I was particularly pleased that he spelled out how he sees science and the Bible interacting. We must take the Bible first, in the light of the original intention of the author and then 'Only secondarily should we reflect on the modern relevance of the meaning and any confrontation with contemporary scientific opinion' (p. 150).
He is right to remind us that 'science' is not 'immune from errors, frauds or ideological slant' (p. 151). This is particulalry true to remember in the light of the recent climategate e-mails. One wonders how much we are also kept in the dark about other scientific theories?
It is refreshing to see him unequivocally state that 'Whatever the tensions, the non-historical interpretation of Genesis 3 is no option for a consistent Christian believer' (p. 155). He briefly discusses James Barr and Christopher Southgate and Moltmann and dismisses their objections and interpretations.
Again, he stresses: 'The issue of historicity here is no peripheral matter for hair-splitting theologians: it is vital for the biblical message - it is the heart of the message' (p. 158); also: 'The issue is not whether we have a historical account of the Fall [no scare quotes here], but whether we have the account of a historical Fall (p. 159).

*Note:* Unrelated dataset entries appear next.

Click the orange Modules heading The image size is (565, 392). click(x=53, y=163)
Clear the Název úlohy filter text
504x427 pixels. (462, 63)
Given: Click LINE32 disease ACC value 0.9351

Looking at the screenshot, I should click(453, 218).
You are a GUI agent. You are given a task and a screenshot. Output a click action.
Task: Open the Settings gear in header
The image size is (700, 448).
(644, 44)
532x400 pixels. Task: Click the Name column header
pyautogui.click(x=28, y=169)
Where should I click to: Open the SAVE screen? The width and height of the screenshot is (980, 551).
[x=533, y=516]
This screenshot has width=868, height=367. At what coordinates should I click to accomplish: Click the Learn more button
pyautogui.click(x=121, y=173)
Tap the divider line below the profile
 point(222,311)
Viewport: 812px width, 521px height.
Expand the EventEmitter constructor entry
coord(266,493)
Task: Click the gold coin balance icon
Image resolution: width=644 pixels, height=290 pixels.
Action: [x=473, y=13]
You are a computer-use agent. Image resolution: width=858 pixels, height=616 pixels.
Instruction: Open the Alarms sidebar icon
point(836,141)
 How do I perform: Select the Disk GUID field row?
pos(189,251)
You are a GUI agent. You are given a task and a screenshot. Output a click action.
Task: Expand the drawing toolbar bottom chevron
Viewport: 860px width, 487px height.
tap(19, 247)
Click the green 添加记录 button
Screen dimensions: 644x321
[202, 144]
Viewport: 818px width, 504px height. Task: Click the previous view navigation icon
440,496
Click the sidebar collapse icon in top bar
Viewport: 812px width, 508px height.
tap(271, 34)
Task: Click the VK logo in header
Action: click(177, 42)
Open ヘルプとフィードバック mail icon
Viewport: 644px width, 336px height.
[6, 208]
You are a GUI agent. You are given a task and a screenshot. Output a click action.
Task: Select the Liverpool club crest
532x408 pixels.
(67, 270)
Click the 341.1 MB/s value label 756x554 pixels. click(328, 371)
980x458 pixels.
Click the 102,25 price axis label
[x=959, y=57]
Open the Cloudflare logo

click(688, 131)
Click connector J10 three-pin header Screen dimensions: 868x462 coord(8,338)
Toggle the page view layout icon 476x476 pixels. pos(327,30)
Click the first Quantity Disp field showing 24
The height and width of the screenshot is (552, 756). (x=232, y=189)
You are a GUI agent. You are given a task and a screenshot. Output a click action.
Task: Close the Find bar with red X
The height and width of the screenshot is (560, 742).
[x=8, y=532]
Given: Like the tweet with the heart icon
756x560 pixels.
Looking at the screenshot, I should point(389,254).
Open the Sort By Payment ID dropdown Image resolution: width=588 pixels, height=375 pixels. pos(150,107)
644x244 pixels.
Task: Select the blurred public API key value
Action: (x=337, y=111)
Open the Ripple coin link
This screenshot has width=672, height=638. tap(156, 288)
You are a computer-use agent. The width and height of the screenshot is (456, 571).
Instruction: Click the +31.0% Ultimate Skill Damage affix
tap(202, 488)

He then looks at palaeoanthropology and sees what light this can provide in light of the fact that 'A historical Fall is a non-negotiable article of faith' (p. 169). He notes that 20 years ago it looked like human origins could be traced back to 40 000 BC from one centre, but this no longer seems the case. Hence, he concludes that we need not be embarrassed that we have scientific uncertainties we can trust the Creator and Redeemer.